Blockchain creates trust and transparency regarding data and can be used in an array of compelling applications. BCG experts help organizations identify—and seize—the potential.

Blockchain is a potent and versatile emerging technology that is only starting to live up to its billing. Best known for its use in cryptocurrency, blockchain—a distributed database that fosters trust and lowers transaction costs—has the potential to change how organizations operate. Already, the technology is used in a variety of business- and public-sector applications, such as tracking and tracing items in supply chains, automating customs clearances, and facilitating financial transactions.

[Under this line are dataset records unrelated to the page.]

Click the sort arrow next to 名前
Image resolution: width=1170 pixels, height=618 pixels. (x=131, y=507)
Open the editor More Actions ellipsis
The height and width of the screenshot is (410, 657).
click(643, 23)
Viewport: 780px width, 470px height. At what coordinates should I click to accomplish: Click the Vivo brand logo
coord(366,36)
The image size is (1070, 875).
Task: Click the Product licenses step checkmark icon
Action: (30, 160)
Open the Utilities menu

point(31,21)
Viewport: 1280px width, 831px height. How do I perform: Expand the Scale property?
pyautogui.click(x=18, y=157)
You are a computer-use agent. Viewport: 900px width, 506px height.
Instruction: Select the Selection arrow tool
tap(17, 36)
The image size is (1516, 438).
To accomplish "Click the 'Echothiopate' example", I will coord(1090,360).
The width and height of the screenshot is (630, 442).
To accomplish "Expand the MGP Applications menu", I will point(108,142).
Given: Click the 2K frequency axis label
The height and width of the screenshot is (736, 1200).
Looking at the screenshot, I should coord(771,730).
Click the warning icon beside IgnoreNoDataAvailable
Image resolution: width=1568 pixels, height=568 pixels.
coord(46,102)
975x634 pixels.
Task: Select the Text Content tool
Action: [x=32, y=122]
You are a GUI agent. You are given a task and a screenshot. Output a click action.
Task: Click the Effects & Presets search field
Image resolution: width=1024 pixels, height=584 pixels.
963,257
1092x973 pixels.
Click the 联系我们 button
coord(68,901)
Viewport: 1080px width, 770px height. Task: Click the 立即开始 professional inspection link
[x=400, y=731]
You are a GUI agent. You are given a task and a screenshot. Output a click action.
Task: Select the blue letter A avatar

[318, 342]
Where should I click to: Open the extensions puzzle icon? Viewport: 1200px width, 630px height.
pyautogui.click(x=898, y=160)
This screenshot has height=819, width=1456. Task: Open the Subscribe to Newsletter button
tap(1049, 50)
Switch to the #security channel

And many more applications await development.

The challenge for organizations is threefold: understanding the technology, determining how blockchain can be molded to create value, and developing an approach that captures value early on, in order to fund the journey.


Our Approach to Blockchain

By removing intermediaries, automating processes, and creating trust and transparency when it comes to shared data, blockchain unlocks value. Capturing that value requires business model innovation, operational efficiency, risk management, and social impact. The possibilities are boundless—but before organizations can seize them, they need to answer some key questions:

  • Should we create our own blockchain solution or work with existing solutions or players?
  • If we build our own solution, will it require an ecosystem of other participants to succeed? If so, how do we ensure that enough value is shared to make the journey self-funding for everyone?
  • How do we build and launch our solution? Specifically: What technology stack is needed? What features are critical to creating scale? How do we go to market?

These are not easy questions, especially when the technology itself is complex—and unfamiliar ground for many leaders in business and the public sector.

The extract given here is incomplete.